### Reading text
Australia - Oceania - New Zealand

We are all in this together! Jacinda Ardern on International Women’s Day

During the plenary session of the European Parliament in Brussels, Jacinda Ardern, Prime Minister of New Zealand joined MEPs to celebrate the International Women’s Day during a debate. Prime Minister Jacinda was one of a number of high-profile guests, including US Vice President Kamala Harris, to address the European Union Parliament for International Women’s Day.

“We need to stick together because we are all in this together,” Ardern told MPs via video message. She said Covid-19 had exacerbated structural inequalities between women and men.

Jacinda Ardern European Parliament speech on International Women’s Day

I’m honoured to see this kind invitation to speak with you and I bring warm greetings from New Zealand. President Sassoli, thank you for convening this session and for the focus on women’s empowerment and leadership during the covid crisis. To say this is a challenging time would be, of course, a monumental understatement. The world is reeling from the effects of the covid-19 pandemic.

It has had far reaching consequences that have affected every one of us. This is a critical time for us as leaders and representatives to come together, even if it is by video in these constrained times. Covid-19 highlights how truly interdependent we all are, how reliant we are on cooperation, communication and compassion to successfully combat the virus.

Jacinda Ardern puts people at the centre

It highlights how important it is that we work together for a sustainable recovery that delivers for our economies and our planet. But it also puts people at the centre of our decision making. In New Zealand our approach in battling covid-19 has been one of inclusivity. The idea that everyone needs to do their bit to protect one another, especially our most vulnerable.

I want to talk about our population as the team of five million, and we may be a small team, but one that nonetheless has proven the power and importance of the collective. And now that’s exactly what we need from the world. It’s a haunting legacy if the virus drags on around the globe. It has become clear no country is safe until every country is safe. As we move to a phase of vaccination we are not a team of five million, but we are a team of seven point eight billion.

The success of individual countries or regions means little unless we are all successful. In New Zealand‘s indigenous language Te Reo Maori, we say “we are all in this together”. But some have felt the effects of covid-19 even more acutely than others. Covid-19 has ravaged our health systems, our economies, our livelihoods. But it is also exacerbated structural inequalities that disproportionately impact women and girls.

Women are at the forefront

Women are at the forefront of fighting the covid crisis. Amongst the doctors, nurses, scientists, communicators, caregivers and frontline and essential workers who face the devastations and challenges of this virus every day. Along with being directly affected by the virus itself and its immediate impacts on our livelihoods, we’re also the subjects of intensified domestic violence.

### Data supplied

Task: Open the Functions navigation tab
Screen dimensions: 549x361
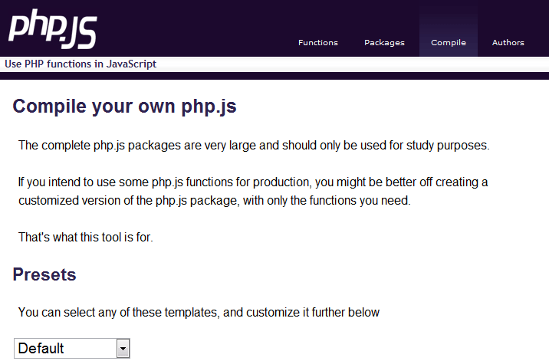Action: tap(318, 43)
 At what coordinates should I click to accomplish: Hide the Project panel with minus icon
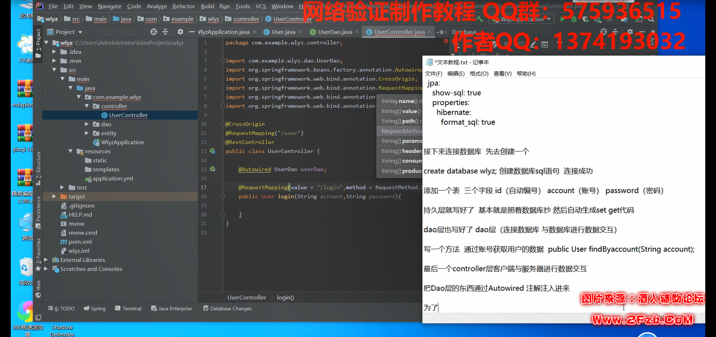(192, 32)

### Instructions
1. Translate this sentence from the Ardern article into Spanish: "It has become clear no country is safe until every country is safe."
2. Please extract everything in the Ardern article from "It has had far" down to "our most vulnerable.".
3. Continue the Ardern article from the point where it stops.
The entries above are separate from the Ardern article.

### Answers by item number
1. Ha quedado claro que ningún país está a salvo hasta que todos los países estén a salvo.

2.
It has had far reaching consequences that have affected every one of us. This is a critical time for us as leaders and representatives to come together, even if it is by video in these constrained times. Covid-19 highlights how truly interdependent we all are, how reliant we are on cooperation, communication and compassion to successfully combat the virus.

Jacinda Ardern puts people at the centre

It highlights how important it is that we work together for a sustainable recovery that delivers for our economies and our planet. But it also puts people at the centre of our decision making. In New Zealand our approach in battling covid-19 has been one of inclusivity. The idea that everyone needs to do their bit to protect one another, especially our most vulnerable.

3.
Now this is being reported as the shadow pandemic in all corners of the world. Not only by fully and meaningfully including women and girls in leadership and decision making at all levels can we ensure that our responses to the pandemic meet the needs of everyone. As prime minister of a small country on the far side of the world, I’m proud of what our team of five million in New Zealand has been able to achieve over the last year.

We have a proud history of championing gender rights since we became the first country in the world to give all women the right to vote in 1893. I’m part of the most diverse and inclusive parliament New Zealanders have ever elected, with women making up forty eight per cent of our parliament and fifty five per cent of my party in government.

Women hold top positions

Women also hold the post of Governor-General, Prime Minister, Leader of the Opposition and Chief Justice, and increasingly holding senior roles in our public service and business sector. And now, for the first time and long overdue, I might add, New Zealand‘s Minister of Foreign Affairs is a woman. She is a skilled, values driven indigenous woman with a contemporary worldview.

And yet for all of that, we have so much more to do because it doesn’t matter how many women are in leadership, so long as we have women overrepresented in job loss and low paid work and domestic violence statistics. In my mind, that is the true measure of whether we have made progress and whether we have equality.

As we look towards the year ahead we all know it will be tough. There will be big challenges and demands made of all of us as leaders. We will be tested. We must all do more to support women lead business, including small enterprises, to be part of the covid-19 economic recovery so they can more readily experience the benefits of trade.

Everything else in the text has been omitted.